The Vallum was constructed a few years after the wall was completed, as it deviates to the south around the first series of forts (including Chesters) but earlier than that at Carrawburgh, datable to c. 130 by a fragmentary inscription. There would have been a crossing point like a causeway or bridge to the south of each wall-fort; several such causeways are known, such as the one still visible with the base of an ornate arch at the fort of Condercum in Benwell, a western suburb of Newcastle. Causeways have also been detected to the south of several milecastles.

It is thought that the easternmost section of Hadrian's Wall between the forts of Pons Aelius (Newcastle upon Tyne) and Segedunum (Wallsend) was an addition to the original plan. The Vallum was not constructed behind this extra length of the wall and did not apparently even reach the fort at Newcastle; instead it seems it stopped in the western Newcastle suburb of Elswick. This was probably because from here on the Vallum's function as a southern barrier to the wall was performed by the River Tyne.

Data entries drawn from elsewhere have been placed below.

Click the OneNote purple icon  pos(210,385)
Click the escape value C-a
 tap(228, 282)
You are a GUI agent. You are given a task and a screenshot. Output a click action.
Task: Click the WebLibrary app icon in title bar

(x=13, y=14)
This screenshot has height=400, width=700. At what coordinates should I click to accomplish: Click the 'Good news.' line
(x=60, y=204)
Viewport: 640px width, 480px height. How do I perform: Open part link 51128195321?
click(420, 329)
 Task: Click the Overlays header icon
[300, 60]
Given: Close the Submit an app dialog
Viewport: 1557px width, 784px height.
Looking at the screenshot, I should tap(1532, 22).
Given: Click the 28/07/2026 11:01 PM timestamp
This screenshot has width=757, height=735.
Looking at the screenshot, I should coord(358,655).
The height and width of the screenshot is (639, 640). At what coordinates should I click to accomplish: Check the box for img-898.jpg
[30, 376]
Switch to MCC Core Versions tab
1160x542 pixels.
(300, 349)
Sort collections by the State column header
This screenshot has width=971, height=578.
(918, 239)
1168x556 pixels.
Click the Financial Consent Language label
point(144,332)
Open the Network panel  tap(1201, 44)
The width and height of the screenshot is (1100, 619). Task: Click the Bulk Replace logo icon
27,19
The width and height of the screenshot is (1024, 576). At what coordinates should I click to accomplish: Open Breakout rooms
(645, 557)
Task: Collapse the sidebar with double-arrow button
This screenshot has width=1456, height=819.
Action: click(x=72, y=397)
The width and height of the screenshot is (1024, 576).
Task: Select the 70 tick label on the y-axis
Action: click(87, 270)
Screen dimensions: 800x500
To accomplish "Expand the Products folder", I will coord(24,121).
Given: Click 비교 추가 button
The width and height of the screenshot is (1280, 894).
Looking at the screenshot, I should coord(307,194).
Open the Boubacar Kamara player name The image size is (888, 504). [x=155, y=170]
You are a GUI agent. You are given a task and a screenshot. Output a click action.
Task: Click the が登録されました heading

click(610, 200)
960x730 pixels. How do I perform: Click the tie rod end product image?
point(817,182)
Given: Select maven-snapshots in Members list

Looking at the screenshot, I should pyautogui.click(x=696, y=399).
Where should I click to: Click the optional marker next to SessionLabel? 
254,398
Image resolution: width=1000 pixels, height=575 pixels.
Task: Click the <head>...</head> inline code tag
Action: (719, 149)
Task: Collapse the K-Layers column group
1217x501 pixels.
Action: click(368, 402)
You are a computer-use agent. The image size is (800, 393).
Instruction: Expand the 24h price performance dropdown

Sometime later in the 2nd century and certainly by the 3rd, the Vallum was "slighted", that is, the ramparts were broken through and the ditch filled in especially near the forts and the undefended settlements which grew up outside them. Archaeologists have speculated that either the Vallum was then deemed unnecessary because economic development and pacification of the frontier district had rendered it obsolete, or that it was proving to be a hindrance to military and authorised civilian traffic. Some have suggested that this coincided with the building of the Antonine Wall in Scotland and the temporary abandonment of Hadrian's Wall.

==Purpose==

Although there is no definitive historical evidence as to why the Roman army built this unusual barrier, modern archaeological opinion is that the Vallum established the southern boundary of an exclusion zone bounded on the north by the wall itself. The zone would have been "out-of-bounds" to civilians and those with no valid reason to be there.

==Excavations==

The first excavation was undertaken in 1893 at Great Hill (at Heddon-on-the-Wall), where it was observed that the Vallum ditch was cut through a seam of fire-clay which was deployed in both mounds. This excavation demonstrated that the main north and south mounds were contemporary and built using material dug from the ditch. In the late 20th century several excavations established that the marginal mound was also contemporary.